• Exercise aim
Report back every line below that carries the word "Professional".

(Pixel coordinate grounding data)
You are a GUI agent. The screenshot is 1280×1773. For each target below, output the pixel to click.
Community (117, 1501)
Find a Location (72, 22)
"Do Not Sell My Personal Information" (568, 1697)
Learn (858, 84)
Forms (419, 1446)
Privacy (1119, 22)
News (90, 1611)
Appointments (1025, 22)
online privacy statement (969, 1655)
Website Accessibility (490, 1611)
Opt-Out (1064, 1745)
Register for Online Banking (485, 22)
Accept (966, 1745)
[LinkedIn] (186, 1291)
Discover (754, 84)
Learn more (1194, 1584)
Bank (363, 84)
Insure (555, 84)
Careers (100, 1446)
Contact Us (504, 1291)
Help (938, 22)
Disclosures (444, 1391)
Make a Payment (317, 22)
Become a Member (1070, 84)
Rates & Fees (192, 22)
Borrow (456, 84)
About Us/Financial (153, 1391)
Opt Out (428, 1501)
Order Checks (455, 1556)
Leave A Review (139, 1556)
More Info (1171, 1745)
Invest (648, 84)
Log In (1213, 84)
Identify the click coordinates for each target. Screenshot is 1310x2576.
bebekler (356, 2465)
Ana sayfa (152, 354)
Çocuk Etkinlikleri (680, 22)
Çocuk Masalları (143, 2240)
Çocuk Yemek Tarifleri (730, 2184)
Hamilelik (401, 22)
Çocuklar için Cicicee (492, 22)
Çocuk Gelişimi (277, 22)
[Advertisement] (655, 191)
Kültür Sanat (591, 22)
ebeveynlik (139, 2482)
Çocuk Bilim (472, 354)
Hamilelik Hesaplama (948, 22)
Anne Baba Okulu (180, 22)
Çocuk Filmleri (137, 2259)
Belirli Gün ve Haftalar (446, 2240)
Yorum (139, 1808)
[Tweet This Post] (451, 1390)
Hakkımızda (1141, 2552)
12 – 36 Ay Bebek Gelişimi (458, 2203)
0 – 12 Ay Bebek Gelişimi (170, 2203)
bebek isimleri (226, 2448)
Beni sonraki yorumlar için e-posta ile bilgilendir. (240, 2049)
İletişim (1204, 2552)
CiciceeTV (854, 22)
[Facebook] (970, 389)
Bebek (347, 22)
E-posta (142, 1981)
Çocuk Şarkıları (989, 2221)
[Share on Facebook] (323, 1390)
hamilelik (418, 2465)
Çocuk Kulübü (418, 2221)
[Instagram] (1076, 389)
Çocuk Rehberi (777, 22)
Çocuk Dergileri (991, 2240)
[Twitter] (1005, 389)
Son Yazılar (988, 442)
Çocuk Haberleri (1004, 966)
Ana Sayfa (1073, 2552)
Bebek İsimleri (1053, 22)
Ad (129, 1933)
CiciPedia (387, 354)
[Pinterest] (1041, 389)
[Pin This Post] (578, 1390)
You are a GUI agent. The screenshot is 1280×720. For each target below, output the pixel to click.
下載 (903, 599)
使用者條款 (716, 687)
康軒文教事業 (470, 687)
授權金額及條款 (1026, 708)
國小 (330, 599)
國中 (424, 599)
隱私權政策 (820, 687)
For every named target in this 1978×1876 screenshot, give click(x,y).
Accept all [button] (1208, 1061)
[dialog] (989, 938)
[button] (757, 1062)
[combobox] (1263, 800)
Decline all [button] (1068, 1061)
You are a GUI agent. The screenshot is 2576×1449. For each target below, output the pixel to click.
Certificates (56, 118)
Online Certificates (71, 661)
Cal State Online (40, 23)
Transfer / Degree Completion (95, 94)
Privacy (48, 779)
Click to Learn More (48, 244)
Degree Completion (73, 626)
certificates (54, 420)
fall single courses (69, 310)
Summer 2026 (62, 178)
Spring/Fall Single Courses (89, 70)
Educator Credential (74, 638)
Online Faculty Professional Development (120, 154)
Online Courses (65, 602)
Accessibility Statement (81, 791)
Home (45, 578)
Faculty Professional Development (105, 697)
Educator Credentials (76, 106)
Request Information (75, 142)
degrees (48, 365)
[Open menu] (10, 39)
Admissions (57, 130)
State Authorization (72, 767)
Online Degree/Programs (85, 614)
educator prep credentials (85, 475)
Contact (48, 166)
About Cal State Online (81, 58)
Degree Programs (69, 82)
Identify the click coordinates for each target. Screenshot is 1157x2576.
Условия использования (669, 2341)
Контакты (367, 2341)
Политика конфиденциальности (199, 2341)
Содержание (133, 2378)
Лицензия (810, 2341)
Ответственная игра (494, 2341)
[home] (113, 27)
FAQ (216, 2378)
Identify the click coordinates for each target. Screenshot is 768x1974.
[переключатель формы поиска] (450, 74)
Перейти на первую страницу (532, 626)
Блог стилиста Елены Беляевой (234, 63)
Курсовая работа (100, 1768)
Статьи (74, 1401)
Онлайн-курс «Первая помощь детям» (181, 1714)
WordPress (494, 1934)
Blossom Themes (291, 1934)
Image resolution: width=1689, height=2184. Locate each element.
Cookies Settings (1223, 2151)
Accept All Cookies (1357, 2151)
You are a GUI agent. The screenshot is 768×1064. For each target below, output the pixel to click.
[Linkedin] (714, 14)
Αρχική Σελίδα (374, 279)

• Answer box
Online Faculty Professional Development (120, 154)
Faculty Professional Development (105, 697)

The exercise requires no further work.